The equity trade will see a number of retailers report profits this week.  Retail is the last major sector to release profit results and will help finalize the view of the Q2 profit period.   The SPDR Retail ETF (XRT) is trading just off its 52-week high despite the fact that retailers have provided uneven results in the past week.   The chart displays the trend.

A summary of the mixed mood:

In recent sessions, American Eagle ((AEO - Analyst Report)) and Aeropostale (AEO - Analyst Report) guided profit expectations lower, while Ralph Lauren (RL - Analyst Report) reported a disappointing quarter.   However, Michael Kors (KORS - Analyst Report) reported stronger than expected results, and Cato guided its earnings to the high end of the forecast range.  Lastly,  Gap Stores (GPS - Analyst Report) guided its Q2 EPS forecast higher, but its July same store sales were short of estimate.

The background for this week:

The table below displays a list of retailers reporting profits this week.  The table highlights the number of positive earnings surprises in the last ten earnings releases and the date of the last negative earnings surprise. It also provides Zacks Earnings ESP and the Zacks Consensus Earnings Estimates for the reporting and coming quarters.  The ESP is a proprietary method for determining which stocks have the best chance of surprising in their next earnings announcement.  The percentage, if available, provides the expected surprise prediction.

Table highlights:

M has the strongest track record of meeting or beating earnings estimates.  It has not disappointed investors over the last ten quarters. The last miss was May 2007.   DDS and KSS have the next best track records. However, DSS last missed profit estimates for the January 2013 quarter. KSS has not missed a profit estimate since at least 2006, although it matched estimated twice in this period.
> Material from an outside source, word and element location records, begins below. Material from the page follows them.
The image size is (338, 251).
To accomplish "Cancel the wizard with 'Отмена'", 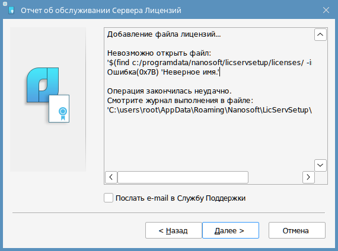I will coord(297,230).
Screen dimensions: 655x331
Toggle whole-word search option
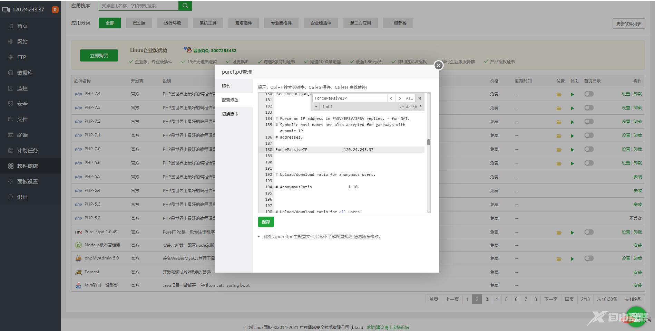click(x=415, y=107)
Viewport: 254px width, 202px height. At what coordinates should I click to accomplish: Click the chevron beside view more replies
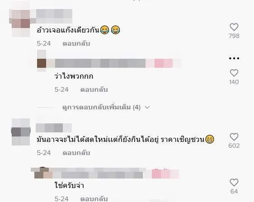[147, 107]
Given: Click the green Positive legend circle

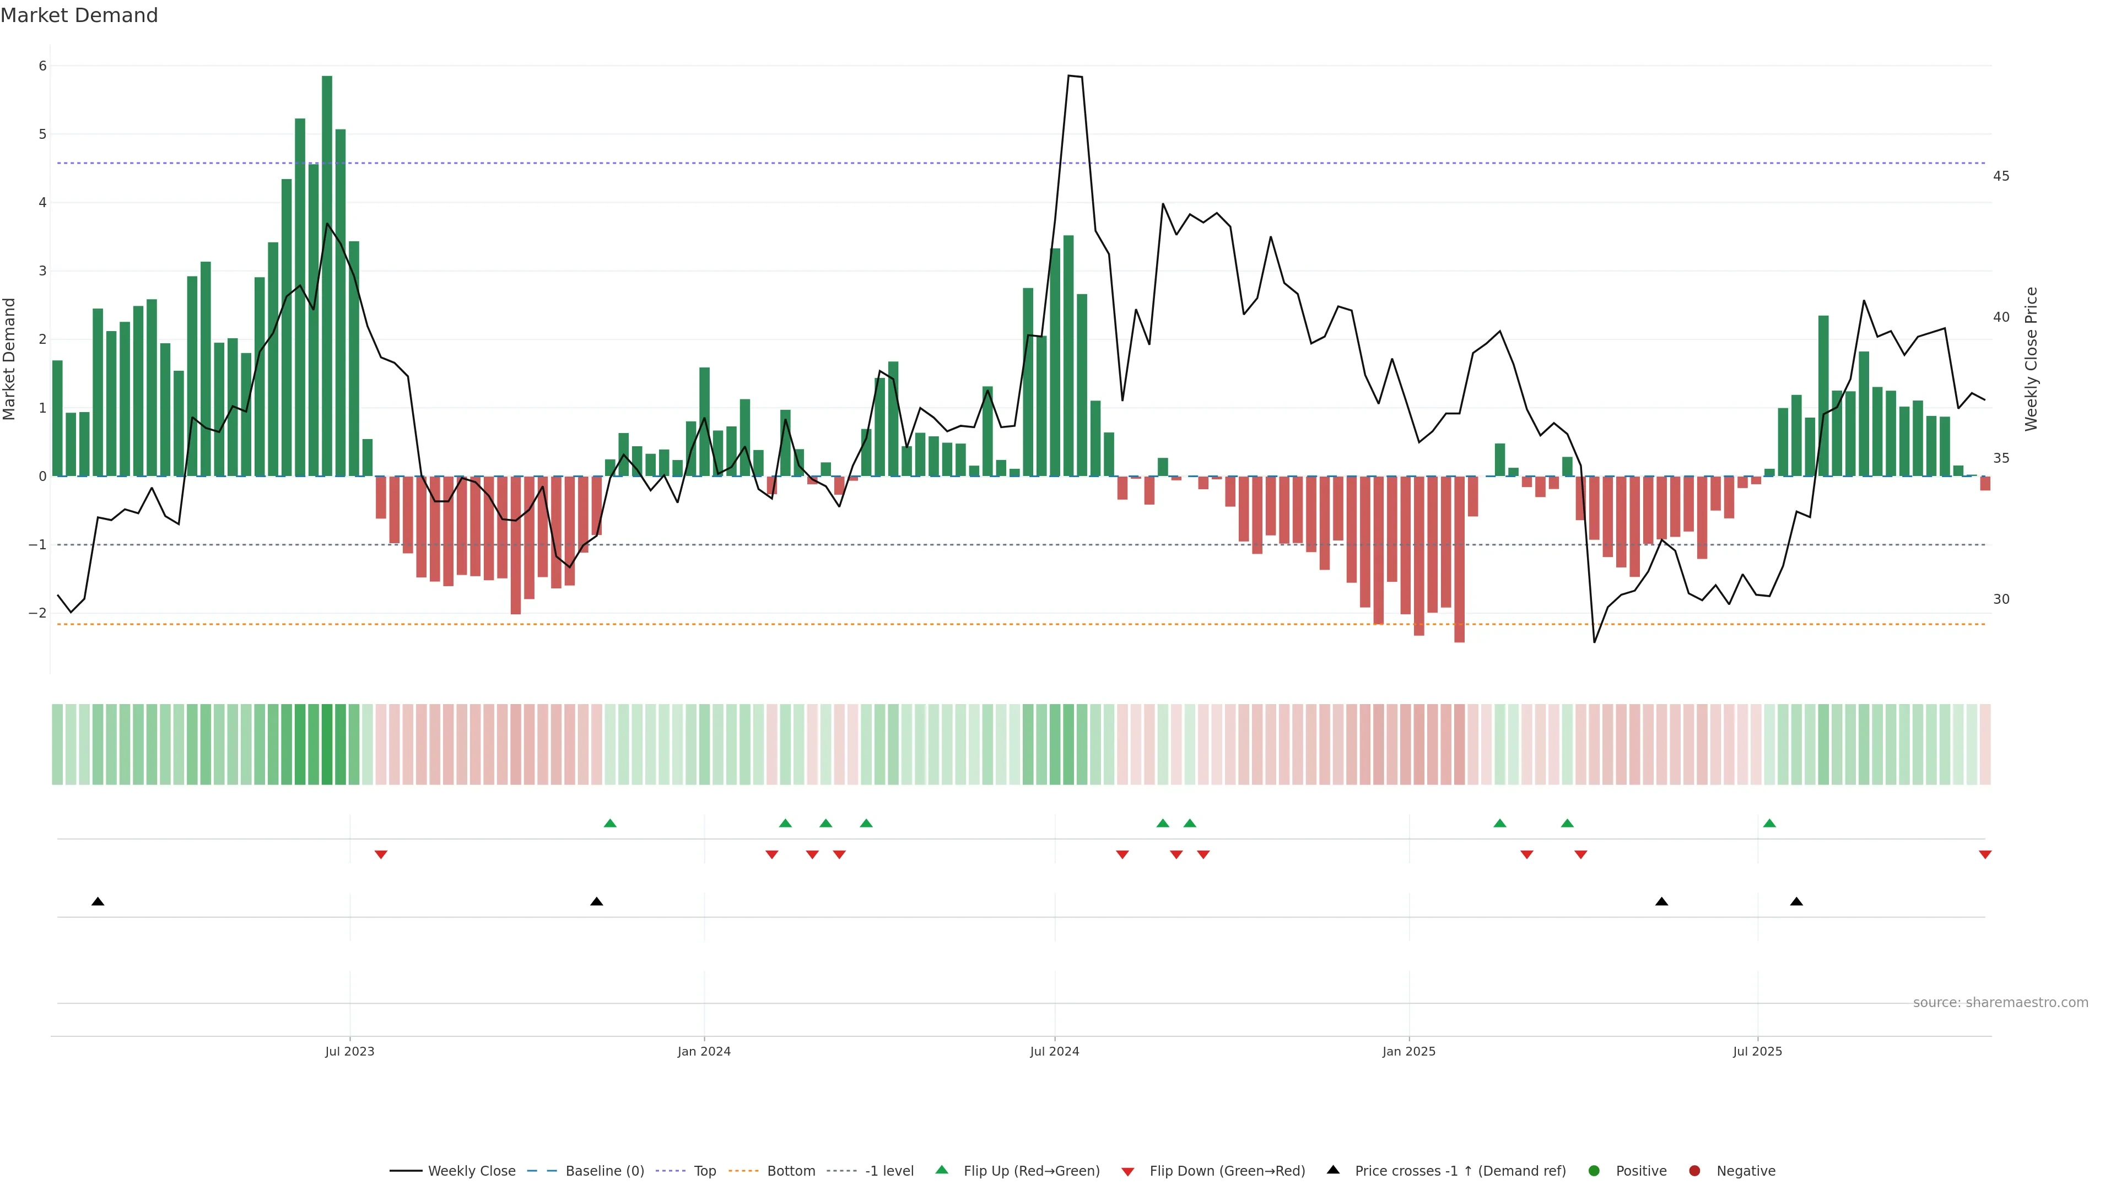Looking at the screenshot, I should 1594,1171.
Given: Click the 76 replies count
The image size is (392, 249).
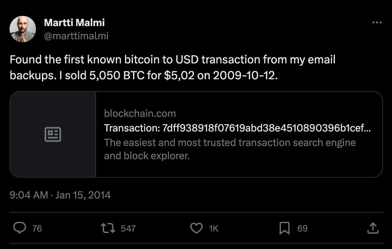Looking at the screenshot, I should (x=37, y=228).
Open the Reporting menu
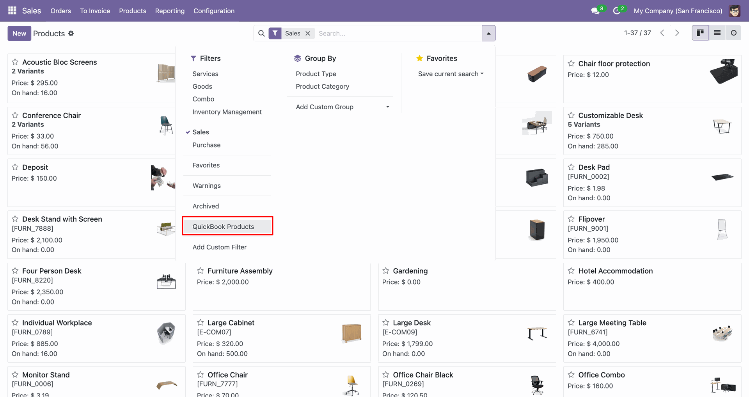This screenshot has height=397, width=749. [170, 11]
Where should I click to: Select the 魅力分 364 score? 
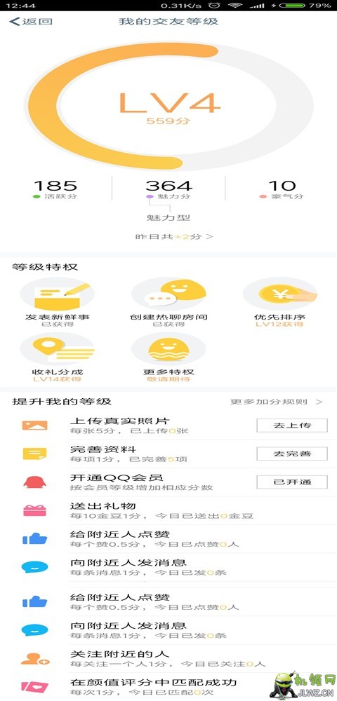(169, 189)
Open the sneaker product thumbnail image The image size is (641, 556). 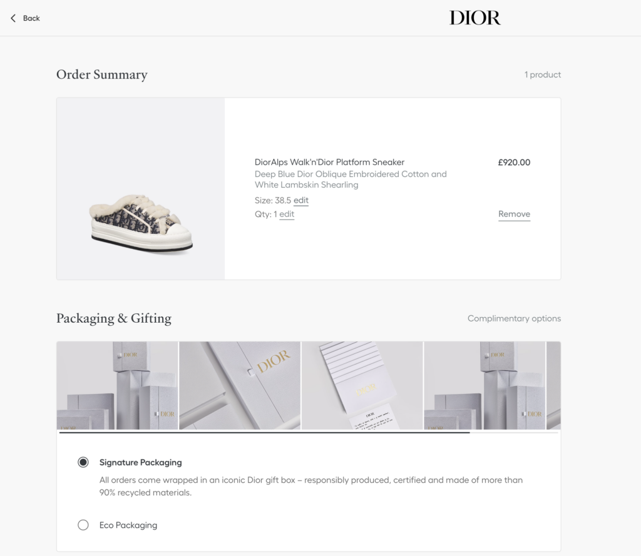(141, 189)
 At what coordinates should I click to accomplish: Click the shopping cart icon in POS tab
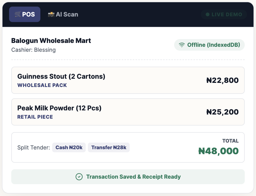18,14
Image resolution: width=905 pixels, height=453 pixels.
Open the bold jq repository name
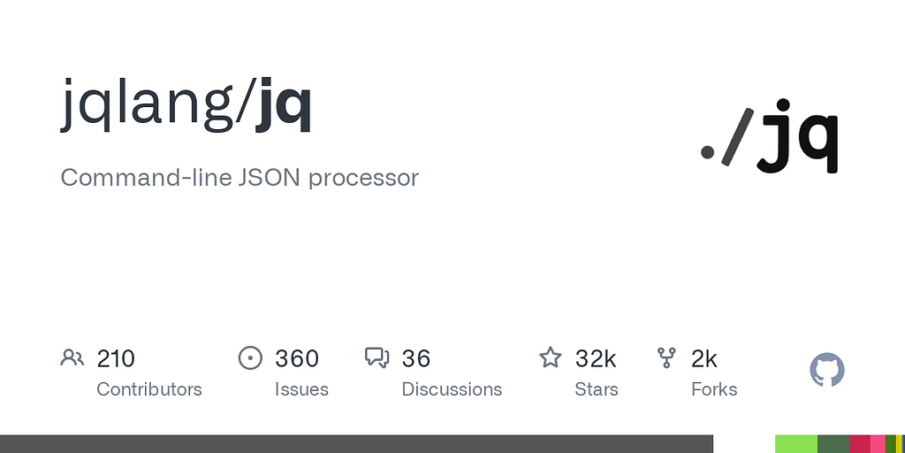284,106
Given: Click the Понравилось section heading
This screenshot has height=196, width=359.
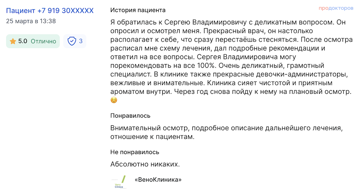Looking at the screenshot, I should point(130,116).
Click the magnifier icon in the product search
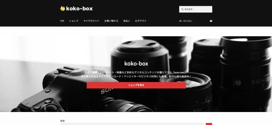Viewport: 272px width, 125px height. (x=182, y=9)
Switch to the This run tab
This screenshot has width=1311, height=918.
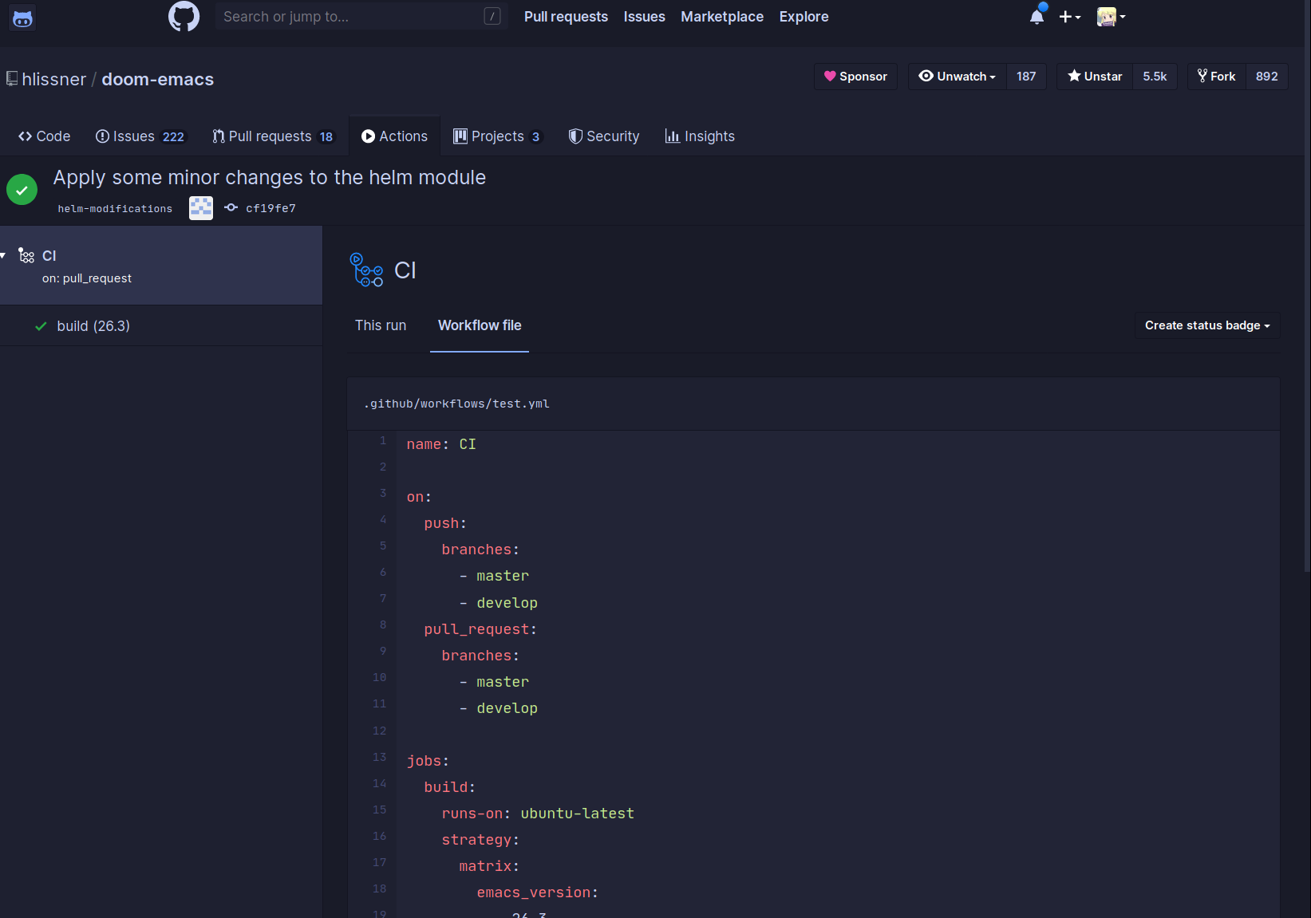pos(381,325)
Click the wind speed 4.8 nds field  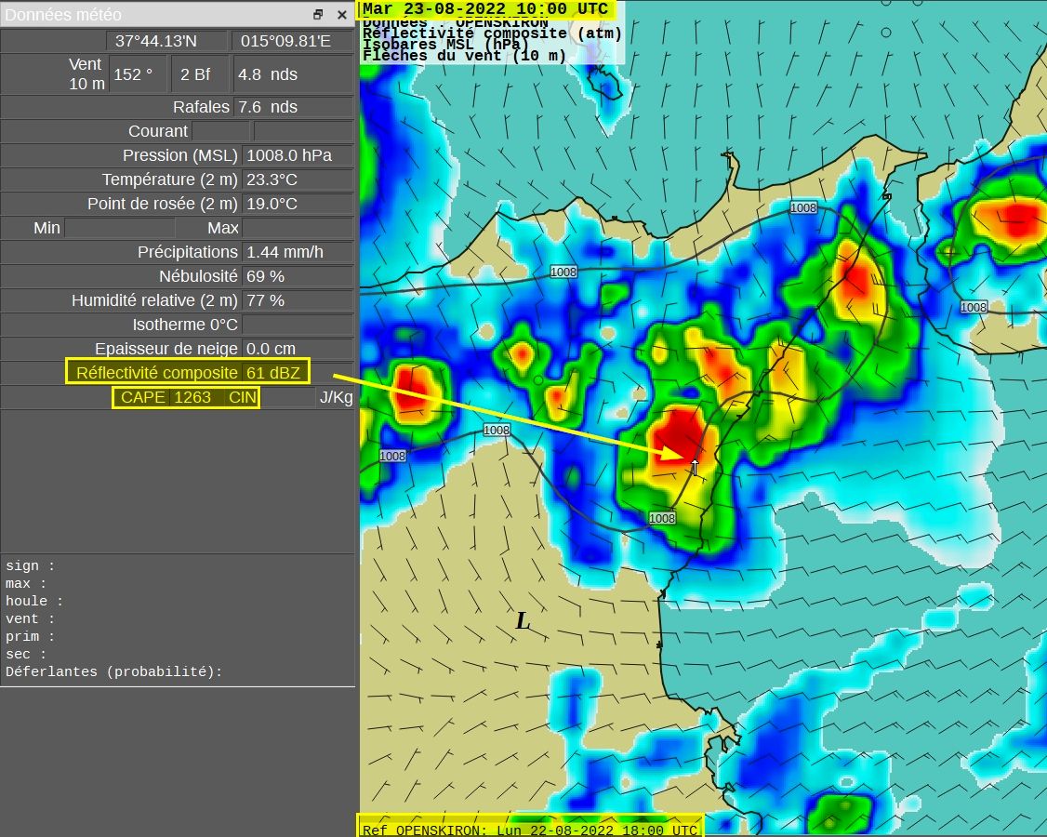293,74
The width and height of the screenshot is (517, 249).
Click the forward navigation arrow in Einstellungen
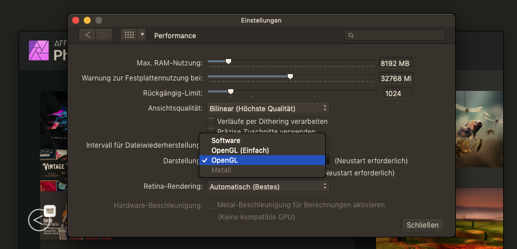104,35
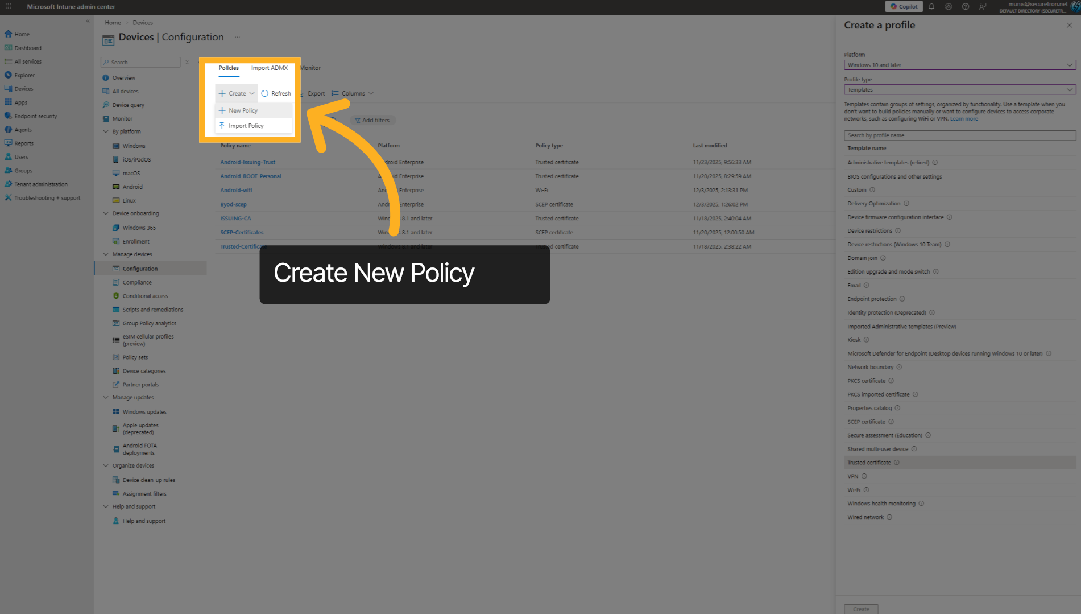The width and height of the screenshot is (1081, 614).
Task: Open the settings gear menu
Action: pos(948,6)
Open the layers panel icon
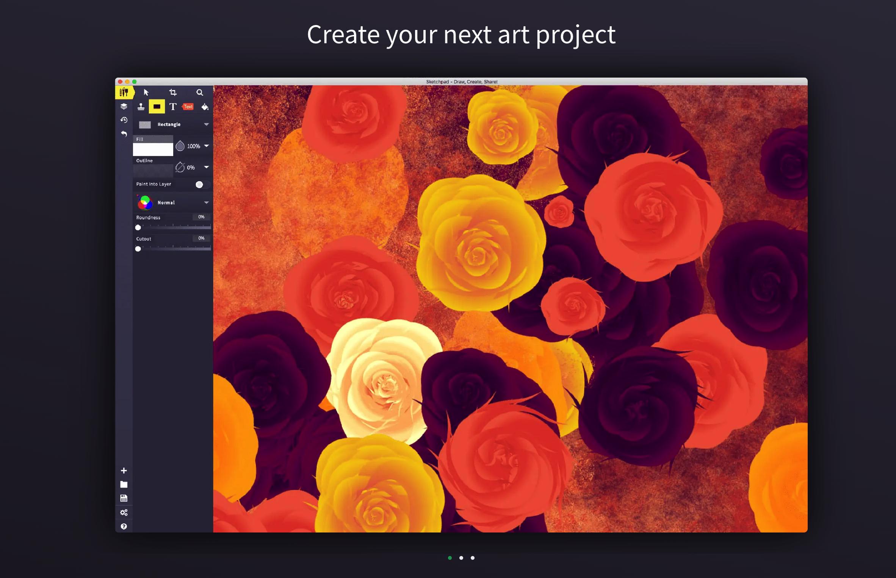The height and width of the screenshot is (578, 896). pos(124,107)
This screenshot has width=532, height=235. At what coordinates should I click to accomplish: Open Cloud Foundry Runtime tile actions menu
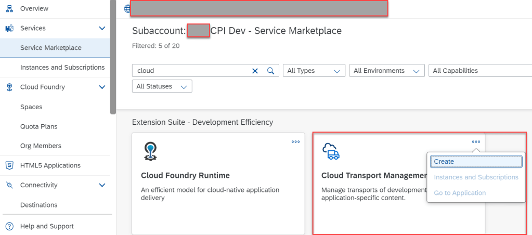click(295, 141)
The Zacks ESP suggests that NWY has the best chance of posting a positive earnings surprise this week.   DKS had the most negative ESP and seems most vulnerable to creating disappointment.

Seven of the eight stocks in the table are Zacks Rank #3 (hold) and one, KSS, is a Zacks Rank #4 (sell).  This is an indication that earnings estimate revisions have been broadly neutral for the sector.  It is curious that retail has performed well in 2013, while earnings estimates for a number of high profile department store and general merchandise retailers have been neutral compared to the market.  

Looking forward:

The price reaction of these retailers to their earning results may depend more on the guidance for the coming quarter than the reported results.   The flavor of back to school spending will shape the outlook for economic growth and lay the foundation for consumption during the holiday period when retailers bag most of their profits.  The trade is interested in any impact from the slowdown in refinance activity, and the ability of consumers to spend in light of a falling savings rate.

Conclusions:

There are three insights from the table. First, NWY seems to have the best chance of positing a positive earnings surprise.  Second, M has an impressive track record of surprising investors with favorable earnings news. Third, despite the run up in the retail sector, analysts are not expecting overly exciting results.  Solid results with firm guidance could be the catalyst to take the S&P 500 over 1700.  In contrast, a poor outlook for spending in back half of 2013 could lift the case for taking profits and solidify the 1700 hurdle.